Restate word for word the lines beginning with the one that contains "Πρόσβαση στην περιοχή (826, 1050)" and ending at the bottom of the records below, both included.

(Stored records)
....

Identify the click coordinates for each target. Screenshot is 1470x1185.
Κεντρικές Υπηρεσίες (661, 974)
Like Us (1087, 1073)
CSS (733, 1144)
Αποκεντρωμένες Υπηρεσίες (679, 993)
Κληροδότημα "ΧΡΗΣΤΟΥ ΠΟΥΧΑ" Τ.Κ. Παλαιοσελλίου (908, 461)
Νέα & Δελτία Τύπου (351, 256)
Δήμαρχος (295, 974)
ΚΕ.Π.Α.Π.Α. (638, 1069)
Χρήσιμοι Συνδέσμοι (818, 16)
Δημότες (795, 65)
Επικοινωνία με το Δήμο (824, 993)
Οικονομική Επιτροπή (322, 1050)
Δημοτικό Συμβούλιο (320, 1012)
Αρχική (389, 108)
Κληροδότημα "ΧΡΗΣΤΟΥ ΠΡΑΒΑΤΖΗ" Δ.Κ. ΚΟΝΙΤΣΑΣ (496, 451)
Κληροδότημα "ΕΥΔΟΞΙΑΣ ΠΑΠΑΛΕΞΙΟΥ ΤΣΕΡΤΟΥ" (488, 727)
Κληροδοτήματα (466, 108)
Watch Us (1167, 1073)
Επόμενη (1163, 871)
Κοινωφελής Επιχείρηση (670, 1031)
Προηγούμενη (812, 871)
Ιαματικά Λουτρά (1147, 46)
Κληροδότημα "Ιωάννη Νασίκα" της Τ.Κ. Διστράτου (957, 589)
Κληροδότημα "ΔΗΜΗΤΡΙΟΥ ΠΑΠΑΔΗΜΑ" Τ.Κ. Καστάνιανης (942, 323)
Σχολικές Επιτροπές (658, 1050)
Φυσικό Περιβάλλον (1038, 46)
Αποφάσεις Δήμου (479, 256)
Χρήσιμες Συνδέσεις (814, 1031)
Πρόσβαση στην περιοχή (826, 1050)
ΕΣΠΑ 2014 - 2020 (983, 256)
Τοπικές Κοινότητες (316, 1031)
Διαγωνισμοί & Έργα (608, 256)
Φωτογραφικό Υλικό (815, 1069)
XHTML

....

■ EXERCISE OUTPUT
Πρόσβαση στην περιοχή (826, 1050)
ΕΣΠΑ 2014 - 2020 (983, 256)
Τοπικές Κοινότητες (316, 1031)
Διαγωνισμοί & Έργα (608, 256)
Φωτογραφικό Υλικό (815, 1069)
XHTML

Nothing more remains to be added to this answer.